“We are here because you were there” is how Sri Lankan political essayist and anti-racist scholar-activist Ambalavaner Sivanandan (1923–2018) framed the entangled relationship between Britain, its former colonies and territories, and the migrants from those places now settled in the U.K. Although the aphorism refers to British imperialism, it can also be applied to the colonial histories of many European empires and their impact on contemporary diasporic experiences, which include violence, hostility, rejection, and erasure.
Igiaba Scego’s family is an example of that idea. The granddaughter of the interpreter for Rudolfo Graziani, the former Governor of Italian Somaliland, Scego’s parents chose Italy after fleeing Somalia during the dictatorship because Italy’s occupation of Somalia rendered them Italian speakers. Yet, Scego’s family history, why they ended up in Italy, and how they encountered Italian in the first place will surprise many white Italians. Despite being born in Rome, Igiaba Scego is a product of Italy’s two-century colonial legacy in Africa, which started in Eritrea in the 19th century and spread to Somalia, Libya, and Ethiopia. That legacy and even its erasure is not unique to Italy.
Using literature to consider colonial encounters and their enduring legacies, our “Race, Class, and Family In Contemporary Literature” class has spent the semester traversing literary works, most of which are yet to be translated into English, written in and about Italy, Brazil, and Portugal. As a first-year Ph.D. student concerned with the entangled histories, identity formation, placemaking, erasure, and literary productions of Black Italians, I began the course familiar with many of the books on our reading list from Italy. Nevertheless, books from Brazil and Portugal such as Paulo Scott’s Phenotypes (translated by Daniel Hahn), Isabela Figueiredo’s Caderno de Memorias Coloniais, Itamar Viera Junior’s Torto Arado (forthcoming English translation by Johnny Lorenz for Verso Books 2023), and Djaimilia Pereira de Almeida’s That Hair (translated by Eric M. B. Becker) have provided interesting insights into and prompted new questions about the afterlives of colonialism and the interconnectedness of transnational experiences of Portuguese coloniality.

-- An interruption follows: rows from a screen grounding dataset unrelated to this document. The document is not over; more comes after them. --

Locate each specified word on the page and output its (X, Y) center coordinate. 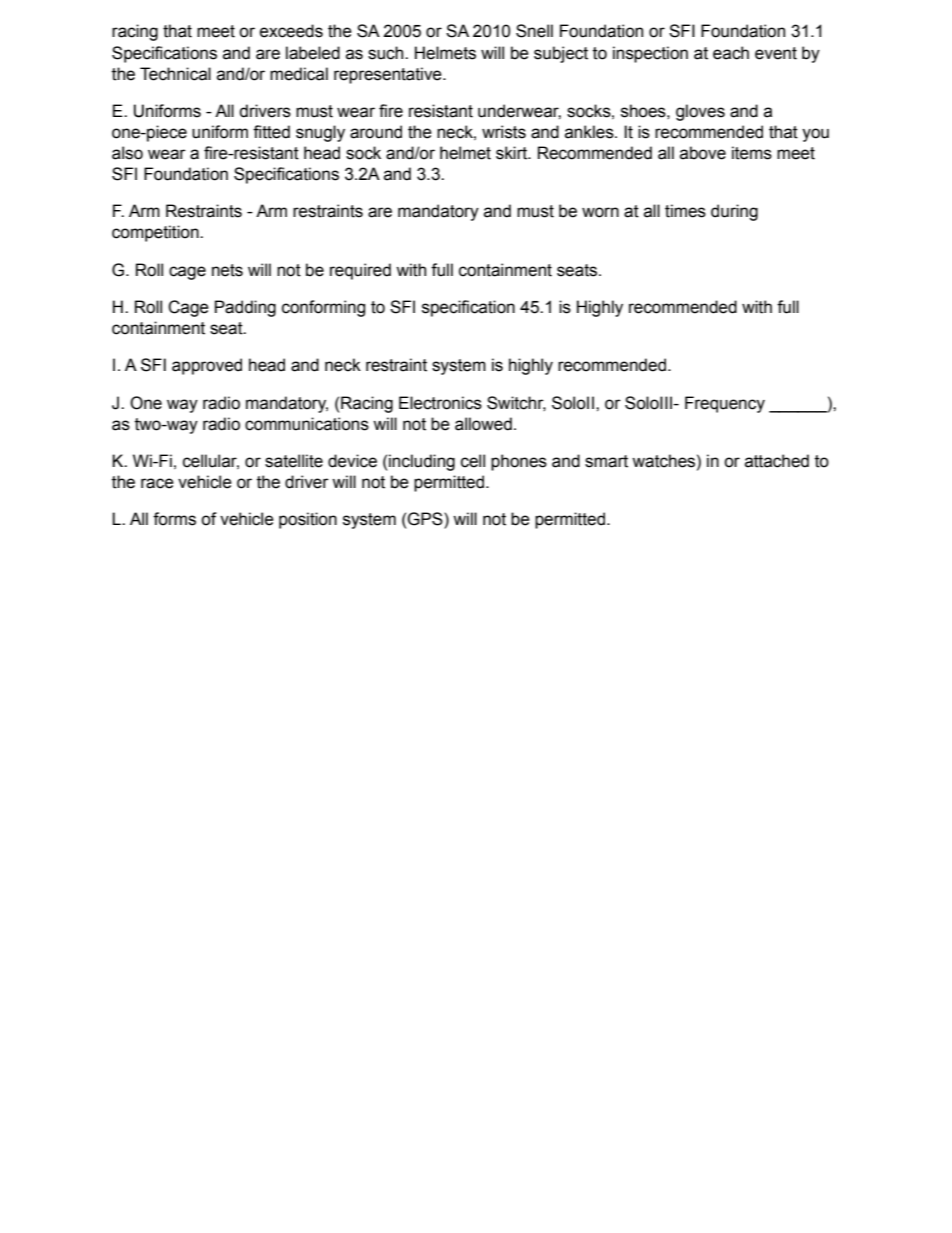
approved (207, 366)
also (127, 153)
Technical (175, 74)
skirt (513, 153)
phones (519, 462)
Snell (534, 31)
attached (777, 461)
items (752, 153)
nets (227, 270)
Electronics (440, 403)
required (360, 271)
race (157, 483)
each (731, 53)
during (734, 212)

Encountering how these writers bear witness to their countries’ colonial pasts and the ways that anti-black violence repeats and reinvents itself have expanded my research interests beyond Italy. Isabela Figueiredo, for example, who was born in the Lourenco Marques (now Maputo), Mozambique, during Portugal’s colonial regime, uses her book Caderno de Memorias Coloniais to examine her experience of both living as a white settler in Mozambique and then as a returnee to Portugal following Mozambique’s independence. Reading Carderno and diving deeper into Figueiredo’s memories about the Portuguese post-colonial existence, the complexities of colonial nostalgia, and her process of identity formation between two worlds, drew my attention to the possibilities of mapping colonial linkages between Portugal and Italy. I’m particularly interested in the following: How can we consider Italy’s hidden colonial history in tandem with Portugal? In what ways can we consider how Blackness is shaped and negotiated in both Brazil and Italy? What can the distinctive Black diasporic communities of these three nations, their languages, and their ways of being teach us about Black consciousness and identity formation? Sitting with the bibliography that Igiaba curated for the class, considering her own literary practice of interweaving geographical and temporal throughlines in her work, and examining questions of identity and citizenship that emerge along the way, I’m excited to continue unraveling these questions.